Dopo l'inaspettato successo di "Mainstream" Edoardo D'Erme decide di isolarsi dalle scene per un breve periodo: poche apparizioni sui media, qualche intervista, pochi live, spesso solitari chitarra e voce, come accadeva prima che sorprendentemente tutti quanti puntassero i riflettori su di lui. Pausa di riflessione necessaria per ricaricare le batterie e decidere come proseguire il percorso intrapreso. Nasce da un contesto di anonimato ormai dissolto l'album che nelle intenzioni dovrebbe rappresentare la maturità artistica, il disco manifesto da ricordare negli anni a venire, un evergreen per l'appunto, in netto contrasto rispetto al "Mainstream" intenzionalmente ruffiano nei confronti del grande pubbblico. Purtroppo così non avviene.

Un merito bisogna comunque darlo al cantautore che veniva spesso criticato per l'imperizia tecnica elevata a gene estetico: gli arrangiamenti sono nettamente più curati. Un "amarcord" del pop-rock anni 60 avvolge tutto il disco, non disdegnando a tratti piccole divagazioni psichedeliche. Ma sotto una superficie quasi manieristica si nasconde ben poco: in questo caso è proprio la carne sul fuoco a mancare, quella scrittura divenuta cifra stilistica dell'artista, nella quale piccole frasi quasi messe lì per caso riuscivano ad elevarsi ad inno generazionale e a rappresentare con pochi immagini, spesso povere e dimesse, tutta l'incertezza e la precarietà del sentire comune.

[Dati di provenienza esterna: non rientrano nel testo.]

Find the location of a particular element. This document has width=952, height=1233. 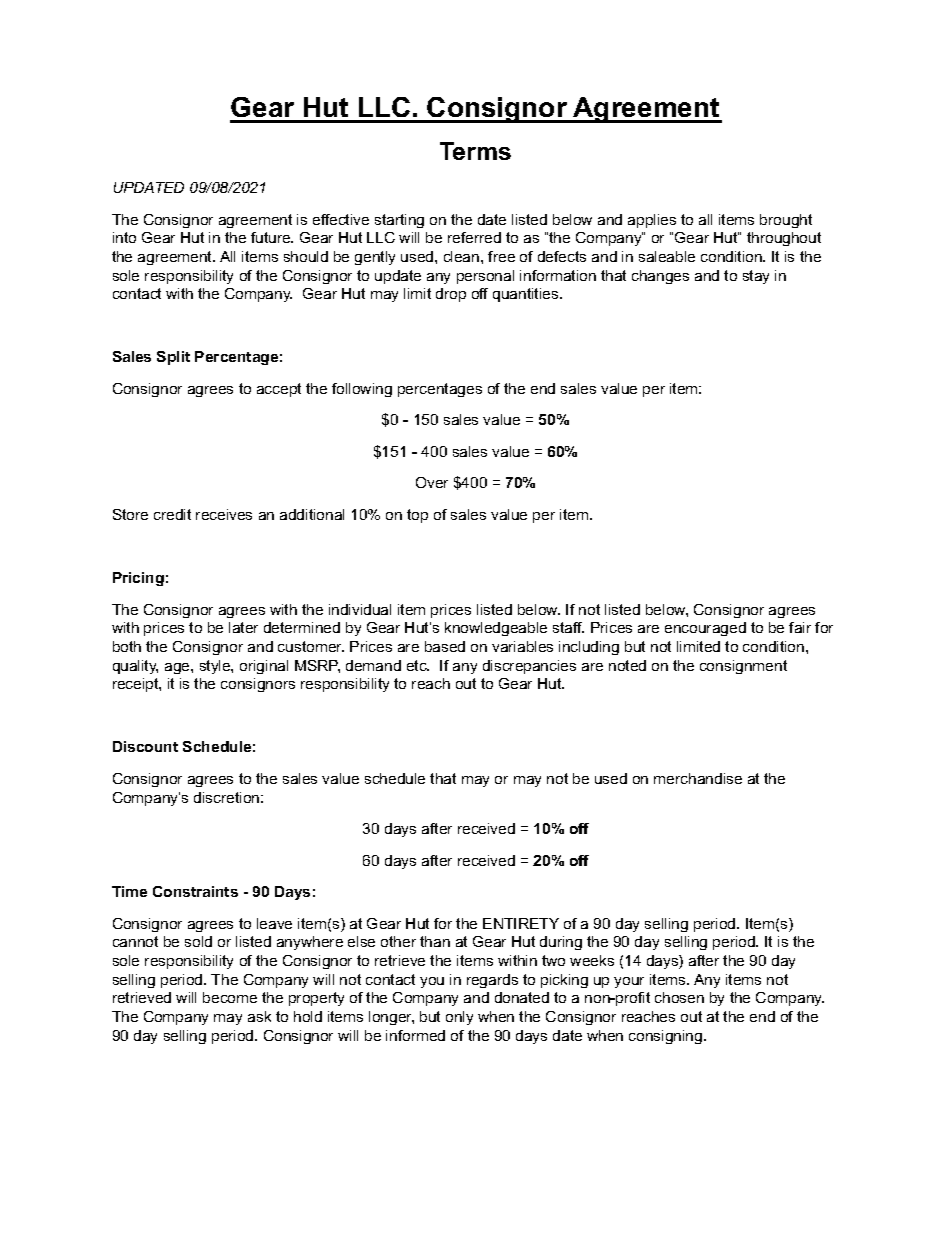

Terms is located at coordinates (475, 151).
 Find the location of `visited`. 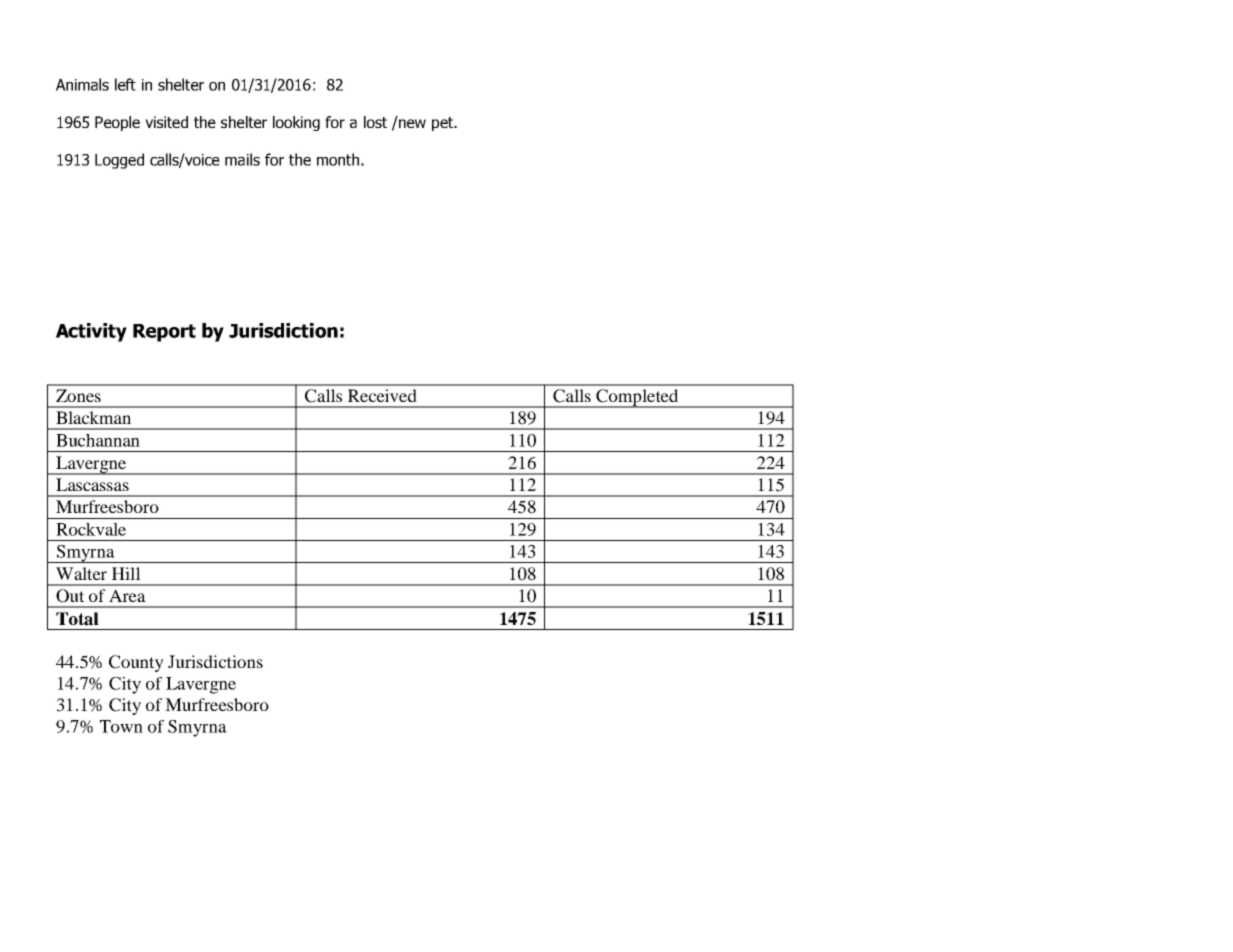

visited is located at coordinates (166, 122).
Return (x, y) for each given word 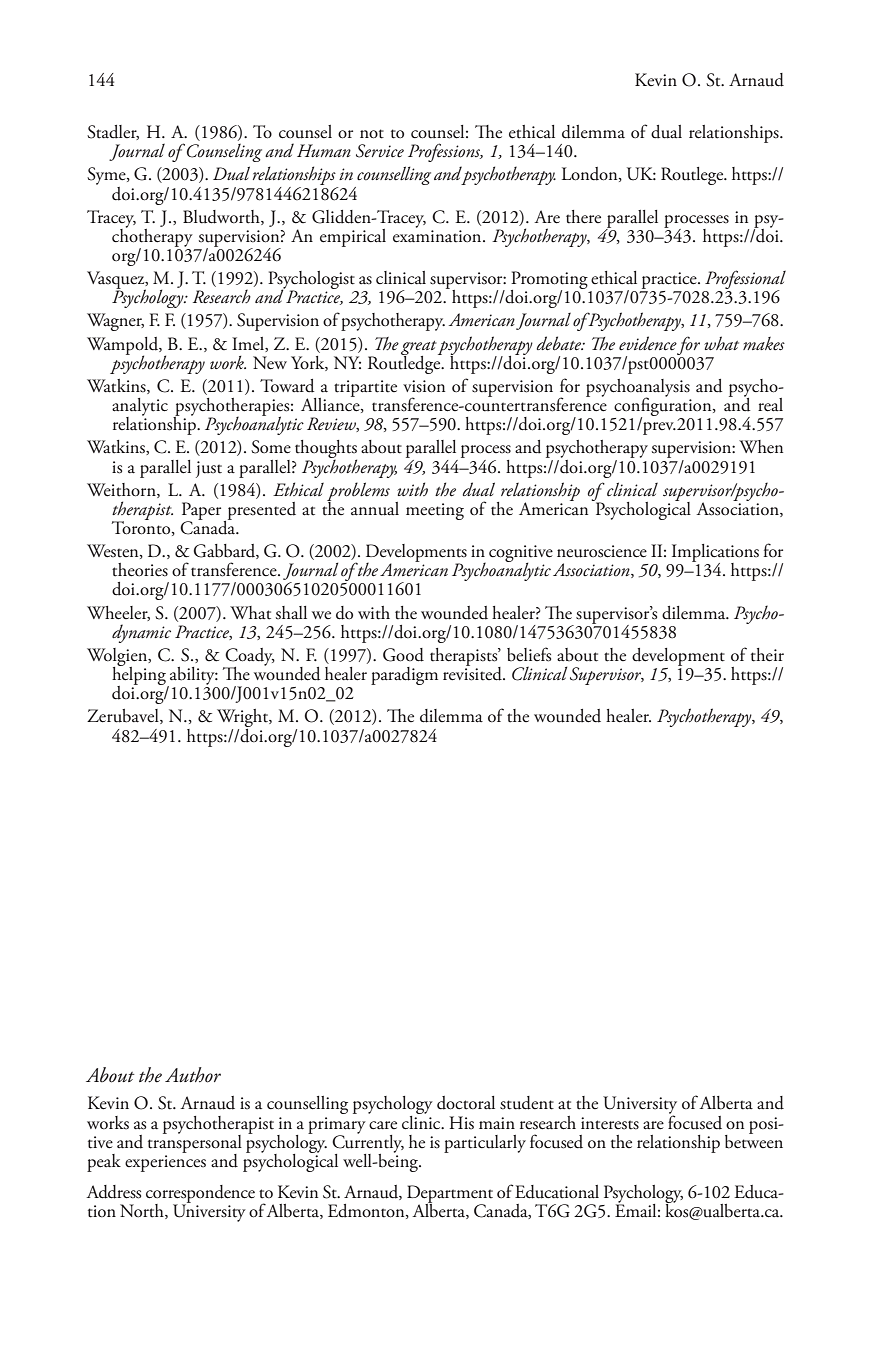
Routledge (405, 363)
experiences (165, 1163)
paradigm (404, 676)
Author (193, 1075)
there (583, 217)
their (767, 655)
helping (140, 676)
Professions (445, 152)
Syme (107, 177)
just (209, 469)
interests (610, 1123)
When (761, 447)
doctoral (466, 1103)
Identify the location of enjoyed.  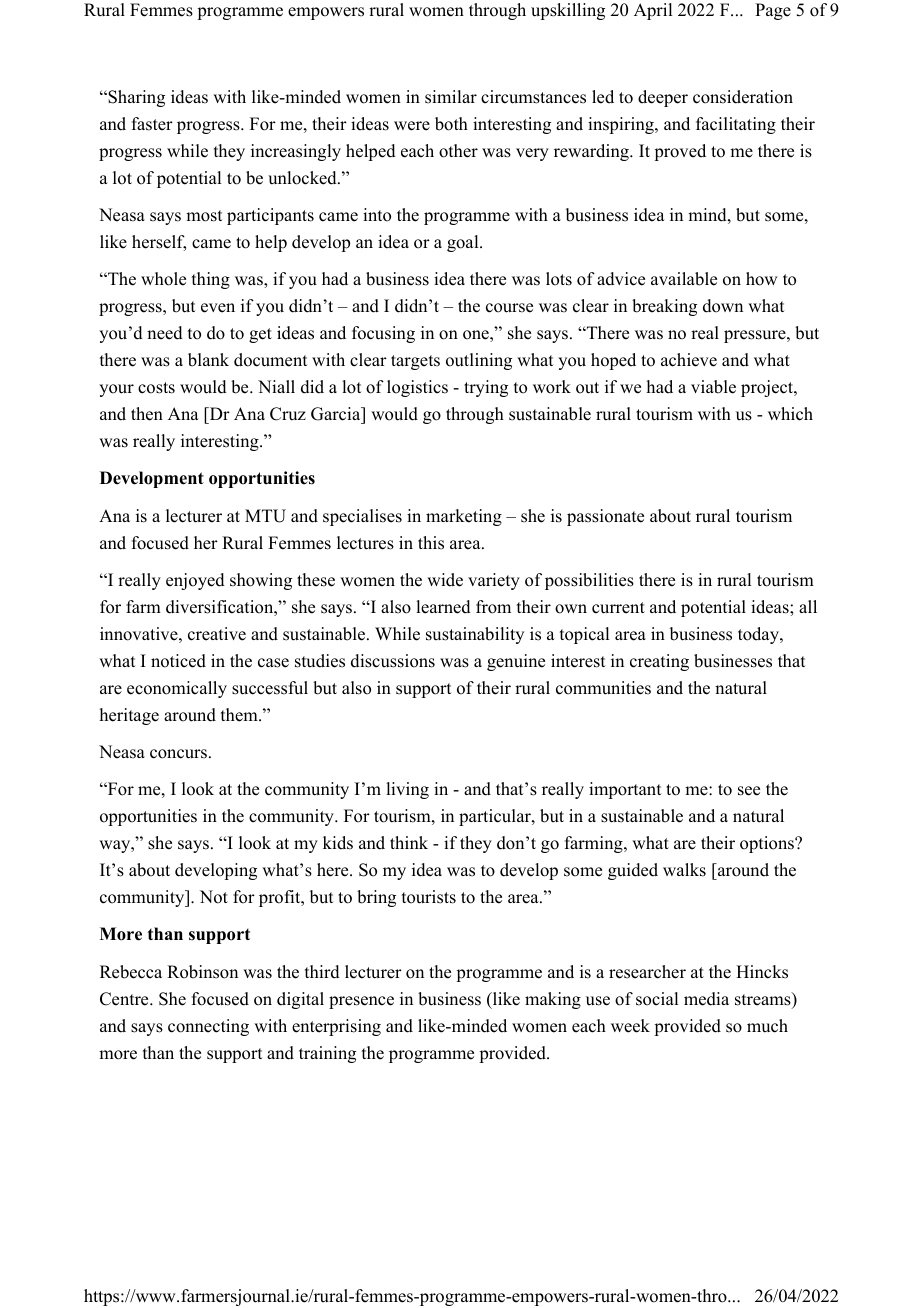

Ci si prova qua e là con buoni risultati in "Briciole" o in "Hübner". La prima, quasi un'out-take de "Il cielo in una stanza" rivisitata in salsa lo-fi, presenta uno dei pochi testi intimi e veramente convincenti del lotto ("ma le tue parole soffiano le briciole/ verso un arcipelago, diventano le isole"). La seconda, che pare sia un residuato del disco precedente, risulta apprezzabile per l'arrangiamento esile, rarefatto, nebuloso che dà a delle minimali e semplici frasi un mood piuttosto interessante. E la prima metà dell'album riesce ad essere coerente, purtroppo con esiti meno felici, a questi due brani, eccettuando la troppo cremoniniana "Kiwi" e l'intermezzo elettronico "Dateo", che nulla aggiunge o toglie al disco.

I problemi sono invece palesi e non ignorabili nelle ultime tre tracce, dove il cantautore abbandona il suo piglio intimista per indossare una maschera autoironica e sbarazzina con risultati poco credibili, a tratti imbarazzanti; se la rockeggiante "Nuda nudissima", con i suoi chitarroni saturi di flanger, può essere fatta passare per un puro divertissement, "Rai" e "Orgasmo" non convincono per la scrittura spesso infantile ed acerba, scrittura che avrebbe portato un orecchio più critico a scartarle senza esitazione. L'album della maturità si rivela quindi un disco di transizione con poche idee, spesso sfocate, e ancora tanta strada da fare per risultare veramente convincente in ambito artistico.